Utility work has begun on the new $25 million Sherwood Middle School, O’Briant said. “We’re working on the preliminary design and should see something soon. After the preliminary design, will meet with a site-design committee,” he said.

At marathon meetings totalling about eight hours Tuesday, Superintendent James Sharpe told the board that district patrons have made it clear that safety and security of students are their top priorities.

Ivory Tillman, who convened a NAACP meeting at the Jacksonville Middle School two weeks ago, told the board that those issues also topped the list for patrons attending his meeting.

DISCIPLINE CONSULTANTS

Craig Douglass, the district’s public relations contractor, reported that he was soliciting proposals from a pair of companies, one of which would lobby for federal funds in Washington and look for grants to pay for upgrading security and the other one that consults on school-security issues.

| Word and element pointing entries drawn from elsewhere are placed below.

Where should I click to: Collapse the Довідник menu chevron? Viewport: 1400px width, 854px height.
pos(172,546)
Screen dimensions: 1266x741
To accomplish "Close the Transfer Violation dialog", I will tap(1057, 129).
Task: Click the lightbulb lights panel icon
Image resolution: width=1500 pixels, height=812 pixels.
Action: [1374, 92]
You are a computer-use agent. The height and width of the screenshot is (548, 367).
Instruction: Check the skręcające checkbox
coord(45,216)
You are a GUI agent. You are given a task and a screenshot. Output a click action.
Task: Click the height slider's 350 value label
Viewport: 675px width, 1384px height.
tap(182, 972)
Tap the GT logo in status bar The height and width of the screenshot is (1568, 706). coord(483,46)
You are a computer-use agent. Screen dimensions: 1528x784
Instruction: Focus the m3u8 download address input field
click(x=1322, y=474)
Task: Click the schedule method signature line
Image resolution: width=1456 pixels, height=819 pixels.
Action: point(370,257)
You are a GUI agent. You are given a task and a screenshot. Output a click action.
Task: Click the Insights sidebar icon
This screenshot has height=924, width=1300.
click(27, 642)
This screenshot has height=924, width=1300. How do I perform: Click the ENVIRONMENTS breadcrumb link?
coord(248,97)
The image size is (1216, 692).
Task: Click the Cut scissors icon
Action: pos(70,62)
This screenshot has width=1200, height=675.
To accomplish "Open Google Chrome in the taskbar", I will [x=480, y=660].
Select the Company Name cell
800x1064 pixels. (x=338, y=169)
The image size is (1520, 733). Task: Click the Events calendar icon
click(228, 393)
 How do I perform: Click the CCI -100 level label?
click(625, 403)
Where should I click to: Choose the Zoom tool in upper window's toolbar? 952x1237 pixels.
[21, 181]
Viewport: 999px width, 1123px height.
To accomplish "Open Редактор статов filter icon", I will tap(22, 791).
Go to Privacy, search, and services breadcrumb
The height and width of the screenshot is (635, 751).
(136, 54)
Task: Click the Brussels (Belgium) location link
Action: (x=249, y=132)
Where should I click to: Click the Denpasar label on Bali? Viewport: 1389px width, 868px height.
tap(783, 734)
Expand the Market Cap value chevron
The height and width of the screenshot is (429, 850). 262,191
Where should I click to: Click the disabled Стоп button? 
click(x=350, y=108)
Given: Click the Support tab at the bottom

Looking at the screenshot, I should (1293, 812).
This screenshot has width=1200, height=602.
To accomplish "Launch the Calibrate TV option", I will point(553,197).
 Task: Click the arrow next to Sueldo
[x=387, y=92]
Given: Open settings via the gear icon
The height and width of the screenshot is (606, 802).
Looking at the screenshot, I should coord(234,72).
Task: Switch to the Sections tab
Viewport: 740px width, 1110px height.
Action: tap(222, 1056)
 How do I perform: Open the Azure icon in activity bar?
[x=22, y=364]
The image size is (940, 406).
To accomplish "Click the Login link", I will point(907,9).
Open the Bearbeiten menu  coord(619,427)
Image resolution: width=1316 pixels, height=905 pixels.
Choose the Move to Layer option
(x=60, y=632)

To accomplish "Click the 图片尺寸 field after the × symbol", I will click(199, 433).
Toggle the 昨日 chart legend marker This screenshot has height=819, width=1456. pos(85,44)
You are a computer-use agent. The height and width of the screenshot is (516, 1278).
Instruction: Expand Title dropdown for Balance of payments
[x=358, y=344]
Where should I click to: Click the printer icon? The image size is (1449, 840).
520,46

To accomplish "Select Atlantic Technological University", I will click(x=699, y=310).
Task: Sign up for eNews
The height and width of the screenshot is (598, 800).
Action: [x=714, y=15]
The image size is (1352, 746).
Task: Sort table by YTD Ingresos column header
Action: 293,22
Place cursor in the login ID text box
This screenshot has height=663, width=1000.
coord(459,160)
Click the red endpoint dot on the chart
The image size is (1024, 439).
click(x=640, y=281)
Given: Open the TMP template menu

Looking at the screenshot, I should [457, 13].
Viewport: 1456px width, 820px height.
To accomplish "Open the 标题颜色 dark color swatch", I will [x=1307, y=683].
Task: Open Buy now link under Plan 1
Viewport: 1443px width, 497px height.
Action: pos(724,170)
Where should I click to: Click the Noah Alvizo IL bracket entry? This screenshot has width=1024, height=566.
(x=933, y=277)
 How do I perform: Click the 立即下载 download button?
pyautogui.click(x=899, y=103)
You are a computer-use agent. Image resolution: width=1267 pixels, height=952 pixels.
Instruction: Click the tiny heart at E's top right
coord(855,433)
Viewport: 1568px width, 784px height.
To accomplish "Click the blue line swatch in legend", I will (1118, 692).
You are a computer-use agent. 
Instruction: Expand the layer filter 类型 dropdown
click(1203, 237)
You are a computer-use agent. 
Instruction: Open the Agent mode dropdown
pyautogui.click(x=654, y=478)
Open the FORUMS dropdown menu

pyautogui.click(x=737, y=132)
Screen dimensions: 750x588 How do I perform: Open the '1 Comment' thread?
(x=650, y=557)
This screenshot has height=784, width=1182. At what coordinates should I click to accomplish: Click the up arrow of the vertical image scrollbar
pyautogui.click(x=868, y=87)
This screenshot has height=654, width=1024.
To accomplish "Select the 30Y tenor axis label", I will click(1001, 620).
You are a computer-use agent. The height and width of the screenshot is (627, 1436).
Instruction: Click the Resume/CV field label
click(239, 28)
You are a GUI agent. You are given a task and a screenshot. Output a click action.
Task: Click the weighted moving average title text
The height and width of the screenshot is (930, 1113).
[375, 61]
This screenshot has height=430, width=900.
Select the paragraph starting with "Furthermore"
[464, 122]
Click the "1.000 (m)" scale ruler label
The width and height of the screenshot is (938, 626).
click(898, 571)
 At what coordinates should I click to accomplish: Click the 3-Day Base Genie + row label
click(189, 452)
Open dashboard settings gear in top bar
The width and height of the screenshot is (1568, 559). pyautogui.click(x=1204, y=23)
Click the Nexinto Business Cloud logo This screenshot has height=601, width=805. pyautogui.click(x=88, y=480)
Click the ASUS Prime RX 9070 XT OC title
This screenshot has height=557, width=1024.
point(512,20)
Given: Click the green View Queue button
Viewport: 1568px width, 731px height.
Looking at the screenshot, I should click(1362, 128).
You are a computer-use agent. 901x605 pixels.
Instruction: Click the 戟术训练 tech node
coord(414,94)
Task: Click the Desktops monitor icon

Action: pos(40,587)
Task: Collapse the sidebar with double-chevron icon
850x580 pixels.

Some schools get millions in such grants and programs, Sharpe told the board. Why not PCSSD?

Board members Gwen Williams and Mildred Tatum said they were reluctant, noting that one company wants $10,000 a month for six months and suggested that the money would be better spent hiring more security.

Tatum’s son heads the district’s security division.

“We must invest in security and achievement,” said Sharpe.

Brenda Bowles, who has convened meetings after a fight this spring at Mills High School, said students, parents and teachers suggested faster turnaround time on discipline, more active security including additional use of metal detectors and more prominent placement of security guards. Among other suggestions was a closed campus.

NO DIRECTION

Also Tuesday, PCSSD’s attorney for desegregation purposes, Sam Jones, told the board he expected additional meetings in the next week or 10 days with the attorney general’s office and lawyers for the Little Rock and North Little Rock school districts toward ending the desegregation agreement.

With a nod to Tatum, Jones acknowledged he doesn’t have the authority to agree to anything.

“I have no direction from the board,” he said. “I’m just going to listen.”

The board unanimously approved increasing the price of school lunches to offset increased food prices. The move will result in an additional $331,565.

Elementary school lunches would be increased 25 cents a day to $2, while secondary school prices will increase 50 cents to $2.25 a day.

Breakfasts will increase 25 cents, costing $1.25.